All correct answers about class vs instance attributes. However, the reason you have an error is just the order of defining your classes. Of course class C has not yet been defined (as class-level code is executed immediately on import):

class A():
    pass

class C():
    pass

class B():
    c = C()

Will work.

Ali A
I know I can do that to fix it (and is what I've done for now) but now my code ordering is non-intuitive.
Mat
Well, I see what you mean, but I think it would be more non-intuitive to try to use something that doesn't yet exist. Like doing: print a; a=5
Ali A
Trying to run some statements such as print a; a=5 clearly doesn't make much sense, but a class is self-contained and perfectly reasonable to forward reference if C-style class prototypes were available.
Mat
Right, well, that sounds like implicit hell. In python things are executed in a straight line, and being "class definition code" makes no difference. What you were trying to do is *exactly* the same as: print a; a=5
Ali A
+1  A: 

Python doesn't have prototypes or Ruby-style open classes. But if you really need them, you can write a metaclass that overloads new so that it does a lookup in the current namespace to see if the class already exists, and if it does returns the existing type object rather than creating a new one. I did something like this on a ORM I write a while back and it's worked very well.

Erik Engbrecht
+1  A: 

Actually, all of the above are great observations about Python, but none of them will solve your problem.

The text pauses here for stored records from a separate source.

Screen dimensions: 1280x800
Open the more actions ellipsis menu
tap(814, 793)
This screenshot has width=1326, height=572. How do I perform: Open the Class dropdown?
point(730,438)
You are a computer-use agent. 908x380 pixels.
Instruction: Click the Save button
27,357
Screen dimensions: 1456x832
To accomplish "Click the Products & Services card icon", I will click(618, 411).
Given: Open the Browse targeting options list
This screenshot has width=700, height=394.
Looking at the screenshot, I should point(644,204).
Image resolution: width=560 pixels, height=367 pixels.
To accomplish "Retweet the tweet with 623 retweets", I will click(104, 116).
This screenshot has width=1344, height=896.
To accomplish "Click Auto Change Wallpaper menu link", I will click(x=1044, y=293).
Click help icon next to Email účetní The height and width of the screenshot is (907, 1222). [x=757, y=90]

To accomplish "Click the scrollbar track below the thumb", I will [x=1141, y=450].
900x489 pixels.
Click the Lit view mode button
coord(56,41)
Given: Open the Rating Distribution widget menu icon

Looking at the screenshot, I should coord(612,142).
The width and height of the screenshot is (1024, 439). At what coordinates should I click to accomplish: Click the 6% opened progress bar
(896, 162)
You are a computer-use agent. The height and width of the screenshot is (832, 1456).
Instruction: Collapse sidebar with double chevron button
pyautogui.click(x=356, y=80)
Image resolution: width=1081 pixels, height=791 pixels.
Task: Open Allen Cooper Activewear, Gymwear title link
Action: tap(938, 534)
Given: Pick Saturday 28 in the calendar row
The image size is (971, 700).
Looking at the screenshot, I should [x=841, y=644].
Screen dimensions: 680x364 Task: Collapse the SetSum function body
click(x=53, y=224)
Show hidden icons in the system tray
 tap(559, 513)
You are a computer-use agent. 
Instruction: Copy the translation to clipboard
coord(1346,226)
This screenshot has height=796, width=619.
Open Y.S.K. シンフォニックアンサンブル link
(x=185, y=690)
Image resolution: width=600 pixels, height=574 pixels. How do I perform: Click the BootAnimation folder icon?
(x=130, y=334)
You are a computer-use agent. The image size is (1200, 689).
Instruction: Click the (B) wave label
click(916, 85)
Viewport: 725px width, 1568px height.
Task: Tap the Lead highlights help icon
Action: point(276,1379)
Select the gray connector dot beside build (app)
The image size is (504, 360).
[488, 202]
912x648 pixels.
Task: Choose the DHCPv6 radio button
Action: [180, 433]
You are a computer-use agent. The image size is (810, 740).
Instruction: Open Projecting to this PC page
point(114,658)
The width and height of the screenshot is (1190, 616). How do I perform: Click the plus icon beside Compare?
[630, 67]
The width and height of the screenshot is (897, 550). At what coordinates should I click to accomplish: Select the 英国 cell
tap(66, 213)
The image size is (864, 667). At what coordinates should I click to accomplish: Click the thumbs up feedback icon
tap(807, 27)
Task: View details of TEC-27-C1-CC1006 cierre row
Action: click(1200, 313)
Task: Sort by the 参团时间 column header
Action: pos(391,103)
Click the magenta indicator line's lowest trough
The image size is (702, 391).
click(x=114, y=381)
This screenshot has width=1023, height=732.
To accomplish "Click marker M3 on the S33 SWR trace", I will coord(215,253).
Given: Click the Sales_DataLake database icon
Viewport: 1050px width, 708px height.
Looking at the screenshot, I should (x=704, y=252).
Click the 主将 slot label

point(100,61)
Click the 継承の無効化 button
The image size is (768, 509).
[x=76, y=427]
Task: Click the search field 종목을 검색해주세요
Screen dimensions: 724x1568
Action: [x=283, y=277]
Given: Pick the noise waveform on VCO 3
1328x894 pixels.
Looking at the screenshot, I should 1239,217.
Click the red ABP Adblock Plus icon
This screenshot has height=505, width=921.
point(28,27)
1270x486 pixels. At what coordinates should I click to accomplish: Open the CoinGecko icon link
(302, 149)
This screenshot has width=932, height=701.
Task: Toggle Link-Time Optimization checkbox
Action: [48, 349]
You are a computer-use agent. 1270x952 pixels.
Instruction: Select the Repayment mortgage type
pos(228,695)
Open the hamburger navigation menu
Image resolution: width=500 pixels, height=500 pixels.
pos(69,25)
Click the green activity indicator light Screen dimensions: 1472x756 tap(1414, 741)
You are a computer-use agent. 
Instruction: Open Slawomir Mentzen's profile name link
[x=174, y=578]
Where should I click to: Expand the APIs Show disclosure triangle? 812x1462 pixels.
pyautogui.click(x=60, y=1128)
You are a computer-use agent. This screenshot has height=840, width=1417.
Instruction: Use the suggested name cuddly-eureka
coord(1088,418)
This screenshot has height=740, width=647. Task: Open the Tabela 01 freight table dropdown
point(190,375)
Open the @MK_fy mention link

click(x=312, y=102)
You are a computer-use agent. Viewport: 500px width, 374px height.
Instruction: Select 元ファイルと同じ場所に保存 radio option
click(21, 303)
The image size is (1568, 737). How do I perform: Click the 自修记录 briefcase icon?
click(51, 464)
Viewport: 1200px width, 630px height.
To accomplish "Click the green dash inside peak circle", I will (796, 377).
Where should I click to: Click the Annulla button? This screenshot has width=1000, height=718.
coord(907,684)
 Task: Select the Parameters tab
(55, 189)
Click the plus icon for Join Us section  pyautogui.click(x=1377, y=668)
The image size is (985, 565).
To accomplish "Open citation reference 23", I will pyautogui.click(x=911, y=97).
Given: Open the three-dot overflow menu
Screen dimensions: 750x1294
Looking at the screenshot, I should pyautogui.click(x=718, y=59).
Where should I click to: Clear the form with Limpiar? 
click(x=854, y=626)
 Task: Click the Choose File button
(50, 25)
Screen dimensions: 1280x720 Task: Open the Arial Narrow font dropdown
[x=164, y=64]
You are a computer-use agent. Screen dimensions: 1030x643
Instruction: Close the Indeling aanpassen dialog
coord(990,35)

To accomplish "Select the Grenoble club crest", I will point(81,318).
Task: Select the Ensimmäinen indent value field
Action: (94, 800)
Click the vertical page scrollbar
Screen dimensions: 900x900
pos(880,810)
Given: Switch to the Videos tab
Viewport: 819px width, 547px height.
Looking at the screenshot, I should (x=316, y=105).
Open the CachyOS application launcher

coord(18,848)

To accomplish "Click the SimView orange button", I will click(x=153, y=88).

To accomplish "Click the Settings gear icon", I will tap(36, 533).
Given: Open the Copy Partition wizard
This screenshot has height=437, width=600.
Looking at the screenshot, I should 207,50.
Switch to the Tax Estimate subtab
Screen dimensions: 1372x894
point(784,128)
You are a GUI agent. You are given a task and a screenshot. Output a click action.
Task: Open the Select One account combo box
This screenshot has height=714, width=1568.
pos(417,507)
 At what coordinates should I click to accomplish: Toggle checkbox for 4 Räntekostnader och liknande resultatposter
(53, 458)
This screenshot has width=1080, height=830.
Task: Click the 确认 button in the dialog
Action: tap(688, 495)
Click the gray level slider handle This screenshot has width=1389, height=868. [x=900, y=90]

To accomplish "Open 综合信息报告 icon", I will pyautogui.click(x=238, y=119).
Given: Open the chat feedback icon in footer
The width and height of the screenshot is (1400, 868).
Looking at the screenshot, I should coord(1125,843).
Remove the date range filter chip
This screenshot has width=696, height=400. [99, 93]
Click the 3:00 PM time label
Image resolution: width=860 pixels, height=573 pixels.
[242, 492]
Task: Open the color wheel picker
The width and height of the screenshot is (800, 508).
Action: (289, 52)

Django needs to introspect stuff.

The right way to do what you want is the following:

class Car(models.Model):
    manufacturer = models.ForeignKey('Manufacturer')
    # ...

class Manufacturer(models.Model):
    # ...

Note the use of the class name as a string rather than the literal class reference. Django offers this alternative to deal with exactly the problem that Python doesn't provide forward declarations.

This question reminds me of the classic support question that you should always ask any customer with an issue: "What are you really trying to do?"

verveguy
It was clear from the question what the OP was trying to do, that it was Django-related and that the OP was trying to understand Python's model for object-oriented programming, because Django's ORM can be confusing to beginners.